This article originally appeared in the CIA (e)Bulletin.
By Alicia Rollo, CHRL
In my nine-and-a-half years with the CIA, I’ve enjoyed many formal and informal conversations about professionalism. Several years ago, it was even part of the CIA’s strategic plan to better define what it means to be a professional. To that aim, we gathered several senior members of the CIA for a collective brainstorming discussion at an event in Toronto in early 2016. From that discussion, a list of norms and attributes was generated which we have since incorporated into our professionalism education at the Associate (ACIA) level. They include:
- Sense of a higher calling and an implicit notion of a social bargain;
- Pride of competence and mastery of skill through substantial education and professional training, and the ability to exercise sound judgment;
- Acting ethically and with integrity, honesty, professional independence, and objectivity;
- Adherence to established standards of practice, rules of professional conduct, and continuing professional development (CPD) requirements, and being subject to consequences (discipline); and
- The ability to balance the pressures encountered in professional practice from multiple stakeholders – economic, business, employer, client/customer – who have diverse perspectives and desired outcomes, while generating appropriate business solutions.
Earlier professionalism orientation
But what if you are hiring someone who is not yet an Associate, who perhaps has a few exams but no formal orientation to what it means to be a professional? In particular, the ability to exercise sound judgment and awareness of the consequences of not doing so. While Canada is known for having some of the best actuarial science university programs, producing brilliant technical actuarial candidates, there is little or no discussion with students at that stage in their development, to the best of my knowledge, about the gravitas of entering the profession.

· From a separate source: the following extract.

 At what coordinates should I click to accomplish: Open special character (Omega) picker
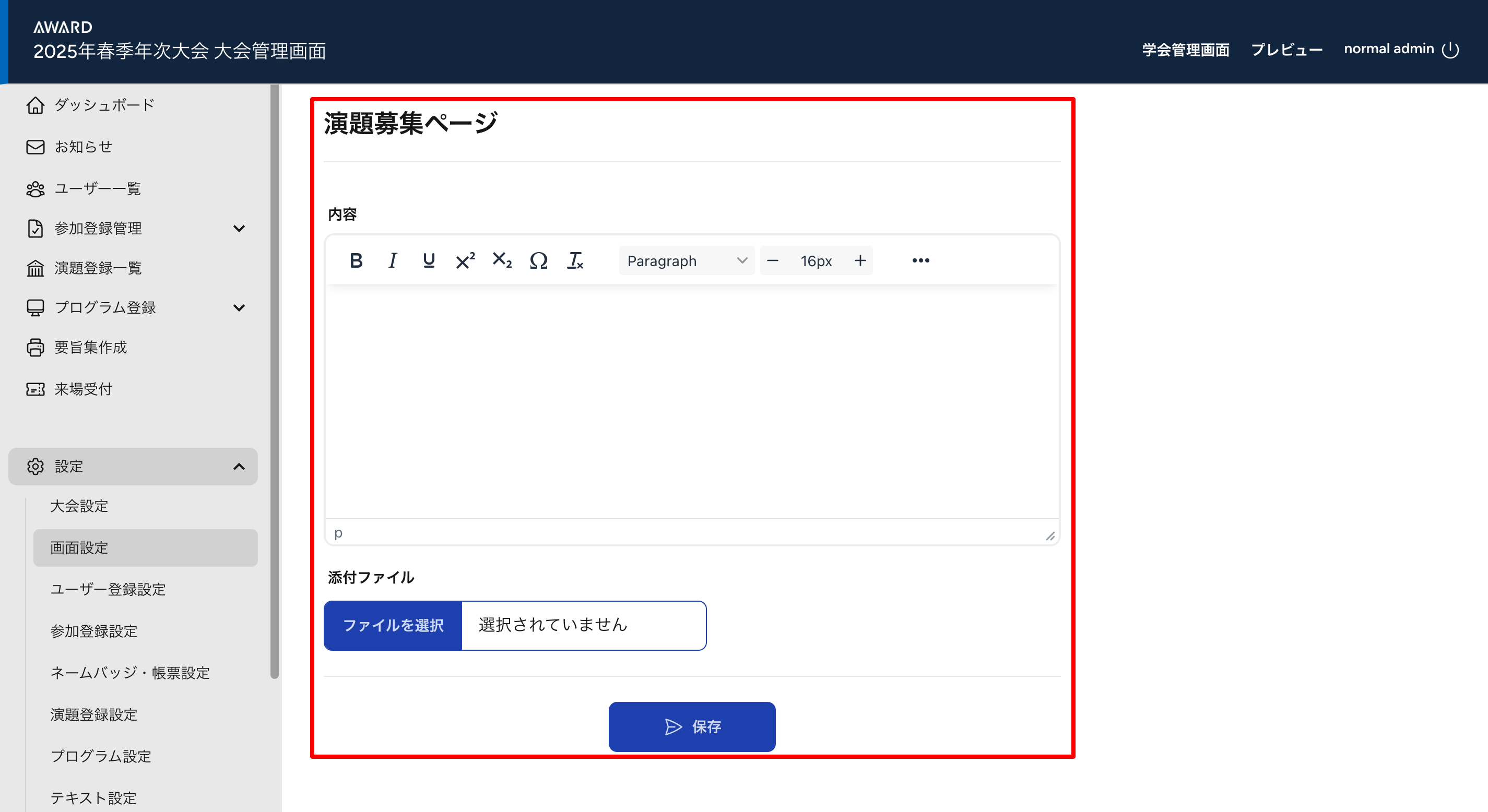(x=538, y=260)
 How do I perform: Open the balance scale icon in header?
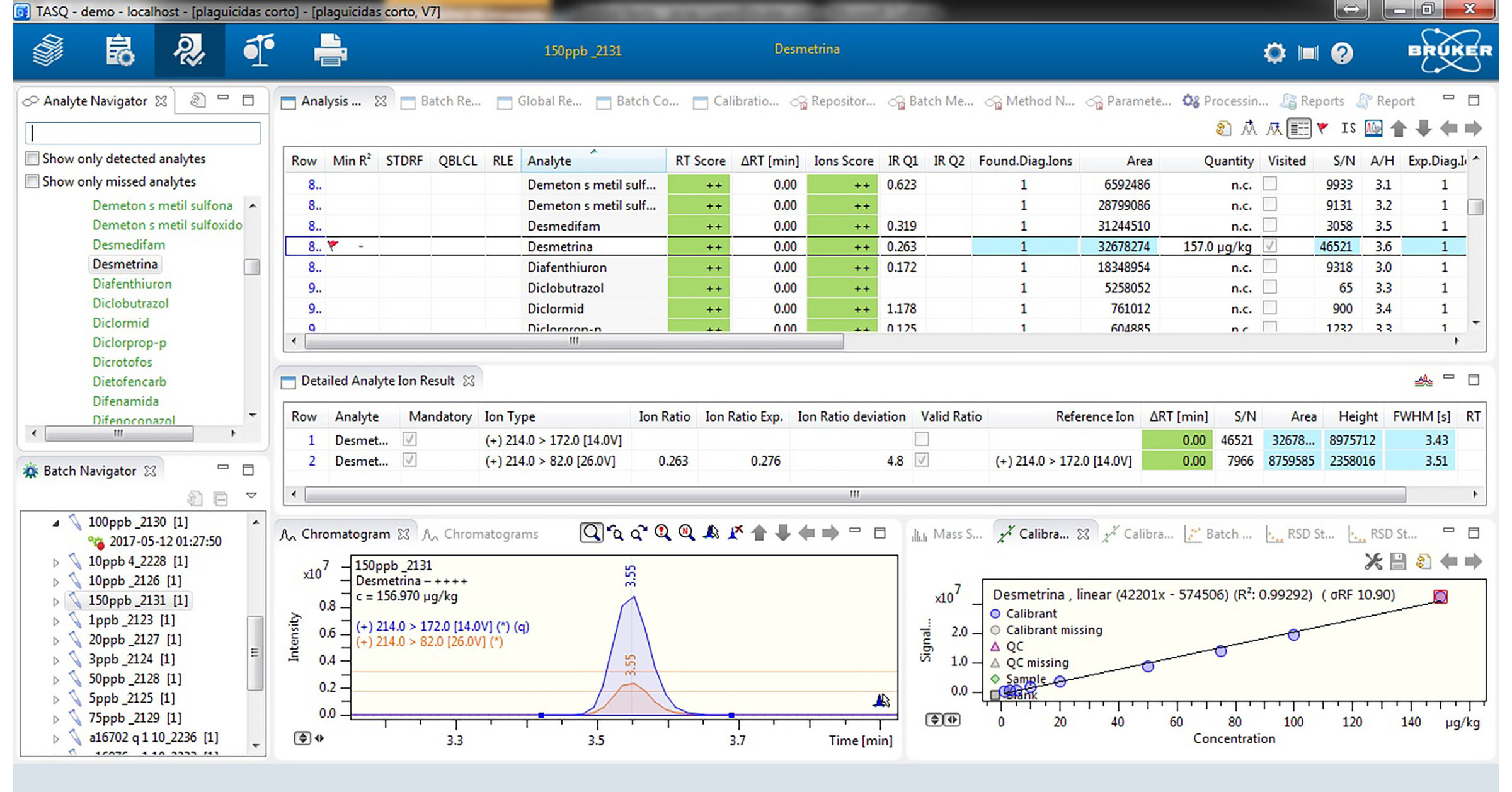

We recently encountered a situation where a candidate from a very highly regarded university misrepresented their academic and professional achievement to an employer. Fortunately, the employer uses several methods for background checking – a systematic process for verification of candidate credentials, and a keen eye for bogus information.
Sadly, the lack of judgment and apparent lack of awareness of the potential consequences of the candidate’s action at this early stage in their career has likely impacted their chances of future success in a profession that at its core is based upon judgment, integrity, honesty, objectivity, and independence.
From the CIA’s perspective, this has underlined the importance of starting the professionalism conversation earlier, perhaps even requiring some component of professionalism orientation within our university accreditation system, or even implementing a prerequisite before engaging in any educational activities that could eventually provide credit towards membership in the CIA. The Institute and Faculty of Actuaries in the United Kingdom has such a requirement, and it’s perhaps time for the CIA to consider it.
Assess professionalism during the hiring process
As a human resources professional, I encourage all members who are involved in the hiring process for their organization to include at least one question in the interview process regarding professionalism. Here are some suggestions:
- What does becoming a professional actuary mean to you?
- Are you familiar with the CIA’s Rules of Professional Conduct?
- Please provide some examples of key documents governing the profession of which all actuarial candidates and fully qualified actuaries must be aware.
These questions will give you a very clear picture of the candidate’s professionalism orientation.
Finally, please remember that the CIA can help during your candidate screening process. If your HR department uses an external service for pre-employment checks, recommend that verification of actuarial credentials and credits by the CIA be added to the list. A quick call to the CIA Head Office can save time, money, and future employment-related headaches.
Alicia Rollo, CHRL, is Director, Education and International Affairs.